Scientific classification
- Domain: Bacteria
- Kingdom: Bacillati
- Phylum: Bacillota
- Class: Clostridia
- Order: Thermoanaerobacterales
- Family: Thermoanaerobacteraceae
- Genus: Thermoanaerobacter
- Species: T. kivui
- Binomial name: Thermoanaerobacter kivui (Leigh and Wolfe 1983) Collins et al. 1994
- Synonyms: Acetogenium kivui Leigh & Wolfe 1983;

= Thermoanaerobacter kivui =

- Authority: (Leigh and Wolfe 1983) Collins et al. 1994
- Synonyms: Acetogenium kivui Leigh & Wolfe 1983

Species of bacterium

Thermoanaerobacter kivui (formerly Acetogenium kivui) is a thermophilic, anaerobic, nonspore-forming species of bacteria.

T. kivui was originally isolated from Lake Kivu in Africa. The growth range for the organism is 50 to 72°C at pH 5.3-7.3, with optimal growth conditions at 66°C and pH 6.4. Although the organism stains Gram-negative, it shows a Gram-positive cell structure. The original genus Acetogenium was named because this organism principally produces acetic acid from substrates. T. kivui was originally named Acetogenium kivui, which was the only species within a new genus.
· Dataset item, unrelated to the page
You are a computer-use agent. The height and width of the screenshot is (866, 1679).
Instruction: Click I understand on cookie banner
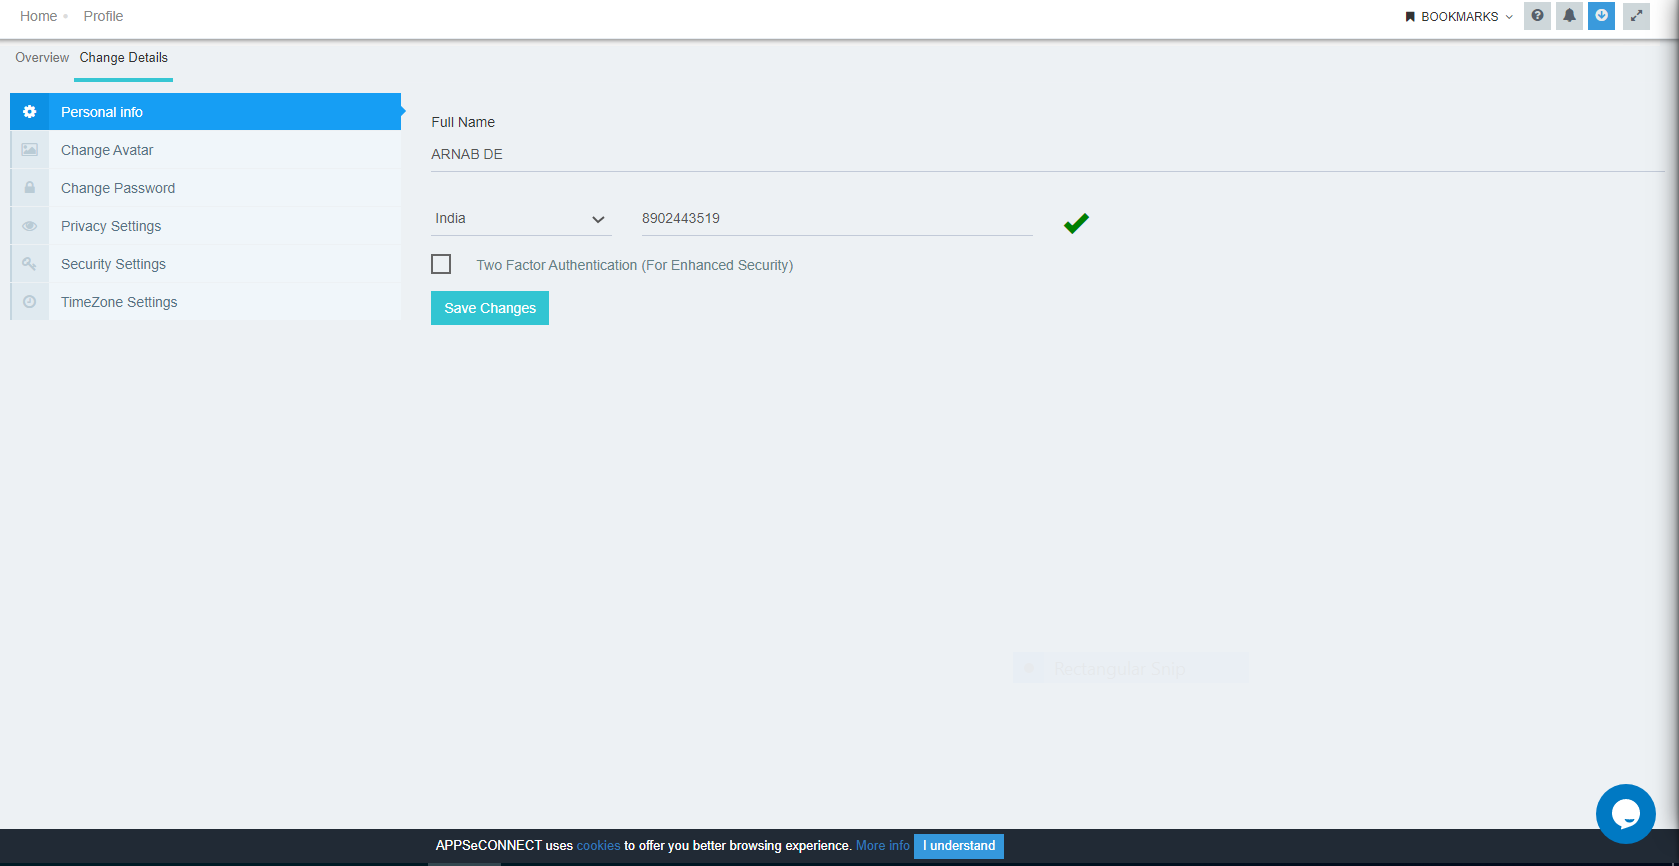pos(958,846)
However, further 16S ribosomal RNA studies put this bacterium into genus Thermoanaerobacter and the previous genus was no longer necessary.

T. kivui has been shown (with a technical readiness level of 4), to produce acetate with an input of H_{2} and CO_{2}. This process could be used as the initial stage in an alternative food source production system.